The U.S. and other countries’ regulatory agencies are also taking a more active role in the region. We are seeing more governments begin to investigate inappropriate behavior by companies, resulting in fines and other legal action. Quite often we see the governments in Asian countries actively cooperating and coordinating with their counterparts in the United States and EU to investigate questionable activities of multinational corporations.

We are also seeing a significant increase in voluntary compliance investigations using e-discovery protocols. Although the reasons vary, there have been a series of high-profile admissions of inappropriate activity by large multinational corporations in the last few years, from Volkswagen to Toshiba. This seems to have fueled a wave of self-investigations.

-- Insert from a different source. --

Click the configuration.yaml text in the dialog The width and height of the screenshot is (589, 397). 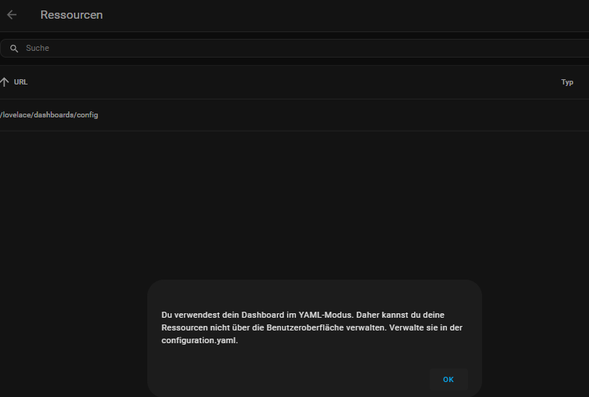click(199, 340)
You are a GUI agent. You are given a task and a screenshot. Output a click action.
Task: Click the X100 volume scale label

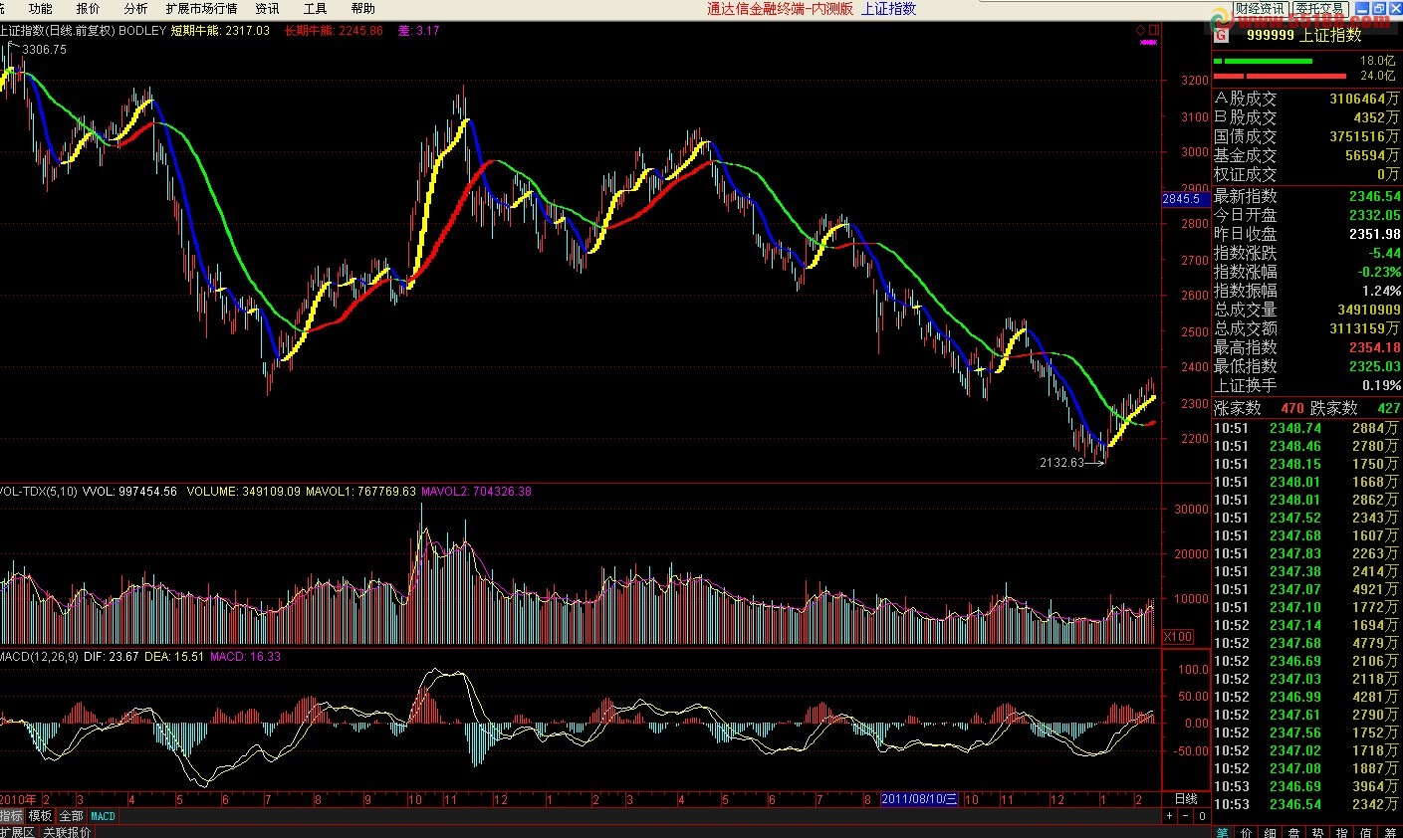point(1178,636)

Finally, Asia is catching up to the EU’s data privacy rules, and as litigation and investigations increase in Asian countries, there’s a greater need to abide by the local regulations and customs as they comply with U.S. legal obligations. Last May, for example, Japan amended its Act on the Protection of Personal Information, known as the APPI, which is one of Asia’s oldest data protection laws. There were a series of high-profile breaches in 2015, including unlawful sales of personal data, which led to the amendments. The most important part of it is the creation of a centralized data protection authority for enforcing privacy laws. All these factors are converging and leading to e-discovery growth in Asia.

Q: In addition to different data privacy regimes, what are the differences in Asian nation legal systems that can complicate U.S. discovery efforts?

Many Asian countries, including Hong Kong, Malaysia and Singapore, have a common law framework that looks similar to the system in the U.S. For example, Hong Kong has Practice Direction SL 1.2, the “Pilot Scheme for Discovery and Provision of Electronically Stored Documents in Cases in the Commercial List.” This practice direction provides “a framework for reasonable, proportionate and economical” e-discovery in commercial cases involving 10,000 or more documents with claims valued at HK $8 million (about US $1 million) or more. Parties can either voluntarily agree to follow the Practice Direction, or courts can direct parties to adhere to it.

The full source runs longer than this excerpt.